*Exercise directions:* Only the lines from the one that contains "Viewport: 750px width, 420px height." through the last line of the data below should be duplicated, exactly and without pictures.

[Dataset entries]
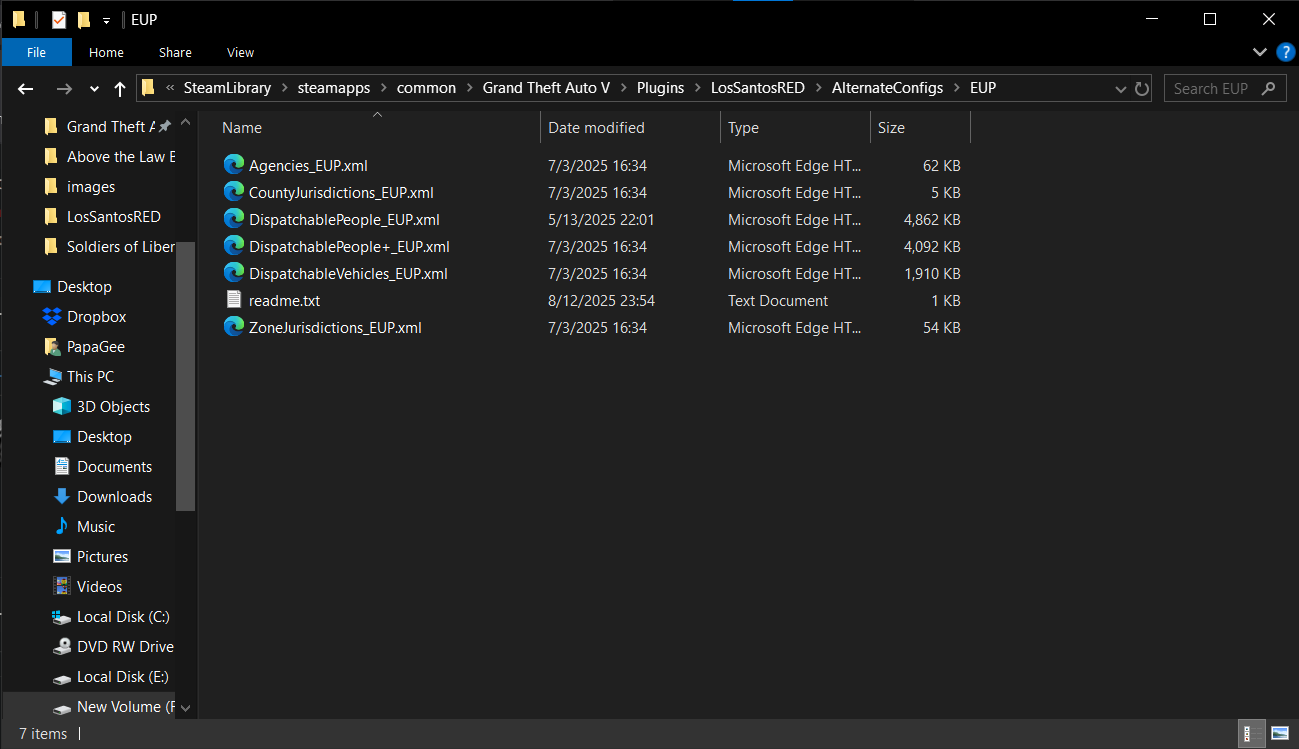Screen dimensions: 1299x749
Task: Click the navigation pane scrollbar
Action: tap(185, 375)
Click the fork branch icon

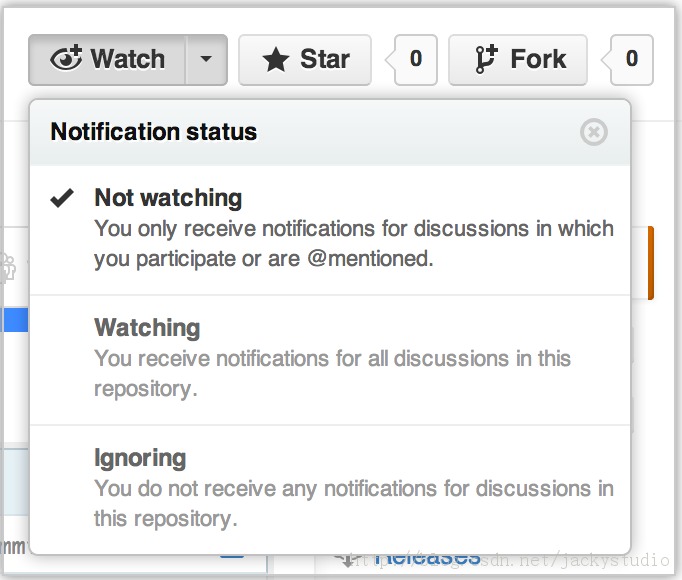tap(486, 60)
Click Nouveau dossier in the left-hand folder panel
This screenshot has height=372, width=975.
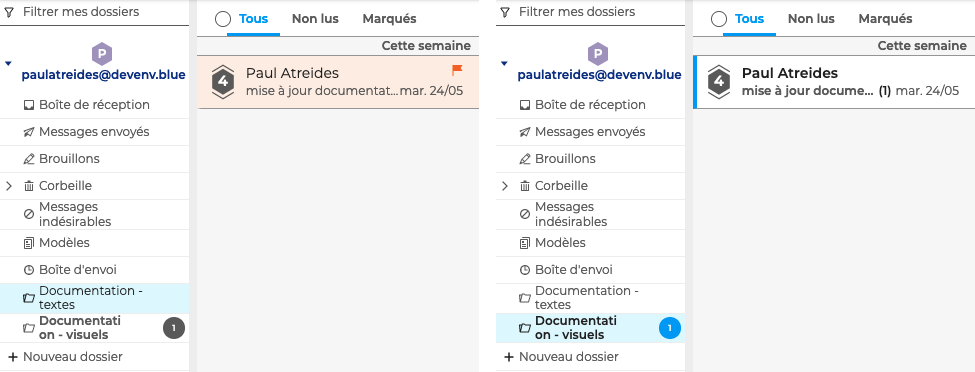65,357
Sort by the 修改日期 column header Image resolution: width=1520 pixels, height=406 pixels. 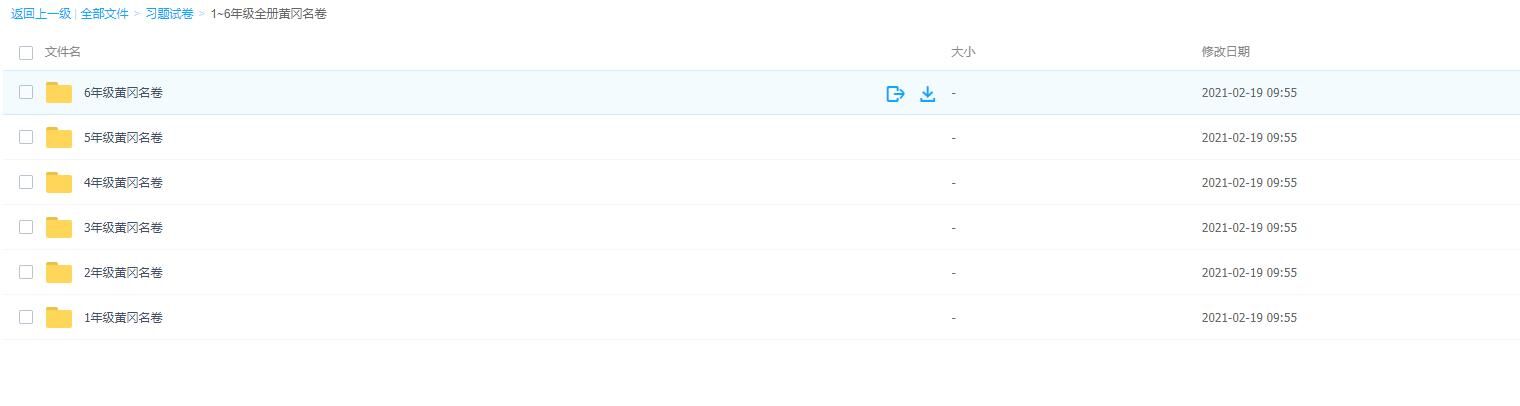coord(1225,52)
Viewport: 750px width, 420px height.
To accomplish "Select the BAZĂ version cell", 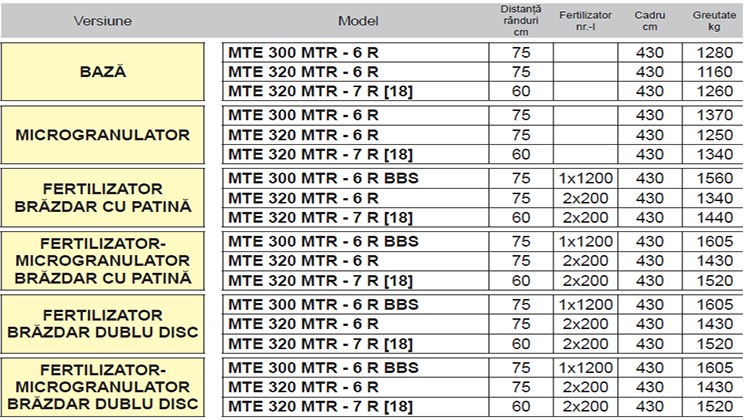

*Written response:*
Viewport: 750px width, 420px height.
To accomplish "Select the BAZĂ version cell", 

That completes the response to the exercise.